Stored data entries:
◆ ◆ ◆ ◆

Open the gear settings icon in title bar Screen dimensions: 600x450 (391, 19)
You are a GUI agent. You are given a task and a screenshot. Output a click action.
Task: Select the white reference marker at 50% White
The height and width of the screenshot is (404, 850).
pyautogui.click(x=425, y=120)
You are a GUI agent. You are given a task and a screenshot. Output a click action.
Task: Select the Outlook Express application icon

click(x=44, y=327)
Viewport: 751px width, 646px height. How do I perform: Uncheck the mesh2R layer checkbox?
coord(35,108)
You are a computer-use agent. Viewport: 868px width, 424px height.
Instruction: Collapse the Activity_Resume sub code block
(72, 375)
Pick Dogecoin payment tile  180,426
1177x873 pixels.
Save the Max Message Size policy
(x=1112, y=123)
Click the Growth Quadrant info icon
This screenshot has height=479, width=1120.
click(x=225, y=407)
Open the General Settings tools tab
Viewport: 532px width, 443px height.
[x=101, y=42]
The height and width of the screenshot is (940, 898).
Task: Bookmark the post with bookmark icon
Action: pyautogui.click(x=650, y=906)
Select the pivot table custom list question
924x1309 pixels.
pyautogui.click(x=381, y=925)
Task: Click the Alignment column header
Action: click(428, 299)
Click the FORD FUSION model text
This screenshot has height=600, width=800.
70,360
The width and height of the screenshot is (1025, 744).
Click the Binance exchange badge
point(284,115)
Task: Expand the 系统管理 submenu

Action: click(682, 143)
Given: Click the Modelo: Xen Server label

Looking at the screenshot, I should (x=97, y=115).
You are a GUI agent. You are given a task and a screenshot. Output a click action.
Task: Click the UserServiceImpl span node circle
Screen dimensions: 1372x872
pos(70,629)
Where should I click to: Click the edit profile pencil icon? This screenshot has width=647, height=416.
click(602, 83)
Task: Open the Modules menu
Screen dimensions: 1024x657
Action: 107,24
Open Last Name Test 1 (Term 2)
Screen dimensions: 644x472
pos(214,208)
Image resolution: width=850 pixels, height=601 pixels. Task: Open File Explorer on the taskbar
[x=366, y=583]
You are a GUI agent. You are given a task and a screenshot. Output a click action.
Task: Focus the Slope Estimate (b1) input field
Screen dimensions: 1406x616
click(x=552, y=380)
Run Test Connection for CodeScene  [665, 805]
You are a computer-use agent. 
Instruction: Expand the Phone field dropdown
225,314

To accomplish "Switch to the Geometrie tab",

◆ ◆ ◆ ◆

### What is being asked
In the data above, find the line containing "Given: Click the Modelo: Xen Server label", then copy it and every later line exactly.

### Task output
Given: Click the Modelo: Xen Server label

Looking at the screenshot, I should (x=97, y=115).
You are a GUI agent. You are given a task and a screenshot. Output a click action.
Task: Click the UserServiceImpl span node circle
Screen dimensions: 1372x872
pos(70,629)
Where should I click to: Click the edit profile pencil icon? This screenshot has width=647, height=416.
click(602, 83)
Task: Open the Modules menu
Screen dimensions: 1024x657
Action: 107,24
Open Last Name Test 1 (Term 2)
Screen dimensions: 644x472
pos(214,208)
Image resolution: width=850 pixels, height=601 pixels. Task: Open File Explorer on the taskbar
[x=366, y=583]
You are a GUI agent. You are given a task and a screenshot. Output a click action.
Task: Focus the Slope Estimate (b1) input field
Screen dimensions: 1406x616
click(x=552, y=380)
Run Test Connection for CodeScene  [665, 805]
You are a computer-use agent. 
Instruction: Expand the Phone field dropdown
225,314

To accomplish "Switch to the Geometrie tab",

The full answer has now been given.